Areas that India’s non-personal data draft miss:

1. Though the non-personal data draft is a pioneer in identifying the power, role, and usage of anonymised data, there are certain aspects such as community non-personal data, where the draft could have been clearer.
2. Non-personal data often constitutes protected trade secrets and often raises significant privacy concerns.
3. The paper proposes the nebulous concept of community data while failing to adequately provide for community rights.
4. Next, the report talks about data trustees as a way for communities to exercise data rights. Trustees can be governments, citizen groups, or universities.
5. However, the relationship between the data principal communities and the trustees is not clear.
6. The articulation of trustees does not explain how “trust” is extended and fructified with the community, and how trustees are empowered to act on behalf of the community.
7. The idea of trusteeship for data is being discussed globally — the principles of a legal trust and the fiduciary responsibility that come with it are critical.
8. Trustees, by definition, are bound by a duty of care and loyalty towards the principal and thus work in their best interests, negotiating on behalf of their data rights with technology companies and regulators. This thinking is not reflected in the report.
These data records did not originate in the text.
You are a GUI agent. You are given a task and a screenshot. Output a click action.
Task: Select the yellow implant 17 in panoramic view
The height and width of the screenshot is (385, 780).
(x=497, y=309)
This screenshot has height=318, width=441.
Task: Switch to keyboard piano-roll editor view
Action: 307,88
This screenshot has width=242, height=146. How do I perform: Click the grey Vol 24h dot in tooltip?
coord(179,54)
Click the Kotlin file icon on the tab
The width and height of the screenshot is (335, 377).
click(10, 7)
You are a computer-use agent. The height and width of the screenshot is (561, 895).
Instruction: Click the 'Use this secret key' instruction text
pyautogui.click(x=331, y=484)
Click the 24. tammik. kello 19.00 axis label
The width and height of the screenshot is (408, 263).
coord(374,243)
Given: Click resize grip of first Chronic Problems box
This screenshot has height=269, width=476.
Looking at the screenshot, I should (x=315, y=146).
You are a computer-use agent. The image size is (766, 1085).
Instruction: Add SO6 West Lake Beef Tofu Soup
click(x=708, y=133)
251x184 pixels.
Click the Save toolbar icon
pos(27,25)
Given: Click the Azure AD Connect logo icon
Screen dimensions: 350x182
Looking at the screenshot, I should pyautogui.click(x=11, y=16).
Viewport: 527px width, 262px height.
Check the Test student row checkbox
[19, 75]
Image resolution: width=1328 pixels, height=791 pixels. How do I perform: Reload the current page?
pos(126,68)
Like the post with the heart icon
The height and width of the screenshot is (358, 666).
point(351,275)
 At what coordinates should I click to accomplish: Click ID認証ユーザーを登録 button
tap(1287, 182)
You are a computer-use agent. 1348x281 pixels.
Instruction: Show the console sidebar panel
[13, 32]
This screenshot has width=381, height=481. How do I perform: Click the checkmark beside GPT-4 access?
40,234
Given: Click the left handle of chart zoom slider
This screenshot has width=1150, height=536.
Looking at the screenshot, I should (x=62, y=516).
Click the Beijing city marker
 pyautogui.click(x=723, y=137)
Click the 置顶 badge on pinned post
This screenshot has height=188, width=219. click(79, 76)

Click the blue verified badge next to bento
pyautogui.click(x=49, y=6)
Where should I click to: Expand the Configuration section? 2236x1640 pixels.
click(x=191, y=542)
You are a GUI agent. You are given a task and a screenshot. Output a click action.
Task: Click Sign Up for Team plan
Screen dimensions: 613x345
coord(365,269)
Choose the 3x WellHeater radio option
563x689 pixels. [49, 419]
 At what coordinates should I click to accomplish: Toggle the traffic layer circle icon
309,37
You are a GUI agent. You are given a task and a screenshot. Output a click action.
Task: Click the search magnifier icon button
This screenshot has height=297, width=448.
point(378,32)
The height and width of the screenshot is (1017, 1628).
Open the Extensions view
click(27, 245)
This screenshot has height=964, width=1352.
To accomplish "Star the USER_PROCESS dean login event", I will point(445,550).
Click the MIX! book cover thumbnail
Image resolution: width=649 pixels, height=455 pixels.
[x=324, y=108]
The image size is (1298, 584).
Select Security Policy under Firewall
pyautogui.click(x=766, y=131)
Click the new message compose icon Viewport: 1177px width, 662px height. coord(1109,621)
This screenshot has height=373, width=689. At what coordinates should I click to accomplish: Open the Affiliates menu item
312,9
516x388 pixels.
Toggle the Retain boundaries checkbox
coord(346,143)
Trusts can hold data from multiple custodians and will be managed by public authority. The power, composition and functions of the trust are not established.

One possible way to simplify the ecosystem would be to consider data trusts as a type of custodian, such that fiduciary responsibilities can be extended, and trustees can represent the community and act on behalf of the data principals.

The committee should organise broader consultations to ensure that the objective of unlocking data in public interest and through collective consent does not end up creating structures that exacerbate the problems of the data economy and are susceptible to regulatory capture.

Conclusion:

Finally, the report explains data trusts comprising specific rules and protocols for containing and sharing a given set of data.

Regulation must be clear, and concise to provide certainty to its market participants, and must demarcate roles and responsibilities of participants in the regulatory framework.
The report is unclear on these counts, and requires public consultation and more deliberation.